We’ll be installing an elevator, making all of our spaces fully accessible for the first time in the building’s history, and adding a gender-neutral bathroom to the restaurant and bar area to ensure we are accessible and inclusive. We’re also going to open up the wall that separates the foyer of the Black Box Theatre from the bar/restaurant, so artists and audiences can flow between the two spaces.

We’ll be restoring the storefront at 95 Empire and creating a window gallery to enhance the streetscape and provide more gallery space for artists. We will be installing improved lighting, audiovisual and sound equipment in our main stage, main gallery and Black Box Theatre to enhance the experience of artwork and performances. We’ll also be adding lots of small improvements that artists have long asked for to enhance the experience for the artists themselves.

There’s also a ton of other improvements being done all over the building. People can find out about everything at

PBN: As of mid-December, how much have you raised toward that goal?

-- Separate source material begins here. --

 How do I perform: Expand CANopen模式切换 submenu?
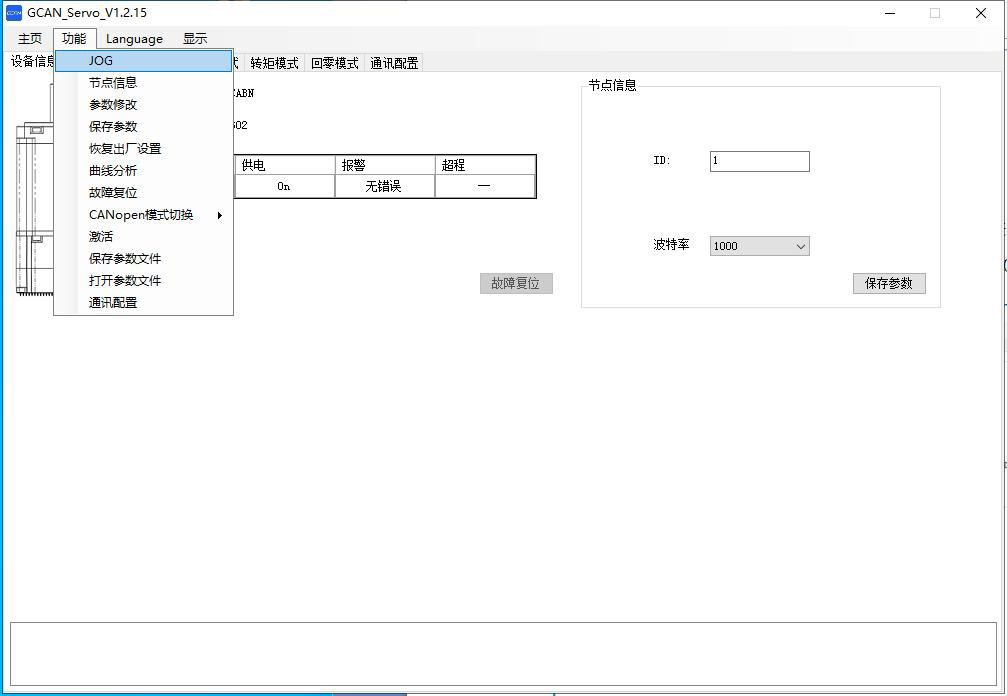pyautogui.click(x=141, y=215)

DUFFY: We’ve raised $3.6 million, or 72 percent, of our goal. In particular, we’ve had incredible support from the state of Rhode Island and city of Providence.

PBN: What are the biggest hurdles you’re running into in terms of spreading awareness of the campaign and soliciting donations?

DUFFY: A big hurdle for us is the fact that AS220 does so much [that] … when another thing gets thrown in the mix, even something as vital as the All Access campaign, it can be hard to focus on communicating about it when everything is a priority.
Another issue is overcoming perceptions. A lot of people don’t realize that we’re a nonprofit and donating to us will make a huge impact. Many people look at AS220 and see that we own three buildings downtown, which are full of life and activity, and assume we must be set financially and the thought of giving to us doesn’t enter their minds. We’ve made big strides in the past few years in providing opportunities for individuals to give to AS220, but it remains an area where we can improve in a big way.

PBN: You run a nonprofit organization and are currently underway with a fundraising campaign, what do you think is the current status of philanthropy in Rhode Island?

DUFFY: Being such a small state presents amazing opportunities for fundraising [but] also challenges. We’re lucky Rhode Islanders are so generous and feel incredibly connected to the nonprofits which support their communities and is reflected in their giving. However, we also have a lot of nonprofits competing for a finite pool of resources, which can put the pressure on.

For AS220, we’re honored to have 33 years of history and grassroots support to draw on. Our network of “family” and alumni is far-reaching and ever-expanding. Just in fiscal year 2018, we served [more than] 10,000 artists, let alone the 54,000 people annually who participate in our programming. Because we’ve dedicated ourselves to providing affordable opportunities to so many thousands of artists, creatives and audiences over the years, our grassroots supporters are very open to showing the love and giving back so AS220 can continue supporting others well into the future.

And we’re getting better at asking for the support we need. Rhode Island remains a challenging philanthropic landscape, with limited corporate philanthropy and a small pool of local foundations. But the Rhode Island Foundation is uniquely positioned to make a statewide impact, something that certainly helps make for a cohesive landscape in the way that other states can’t.

PBN: What more can people who are interested do to support the arts in Providence and Rhode Island as a whole?

DUFFY: Get involved! Providence is called the Creative Capital for good reason: There’s so many different arts and culture organizations doing amazing work in the city and across Rhode Island. There are many ways to experience the way art can transform lives – from music to theater and dance, after-school arts programming for kids, to visual art, design and food, these are all forms of creative expression that change communities and connect us as human beings.

What can be better than that? Get out there and try something new! Buy local! Support the artists who make and create in your community.
And don’t forget, your local arts nonprofits always need your support to make their work possible. Participate … and give!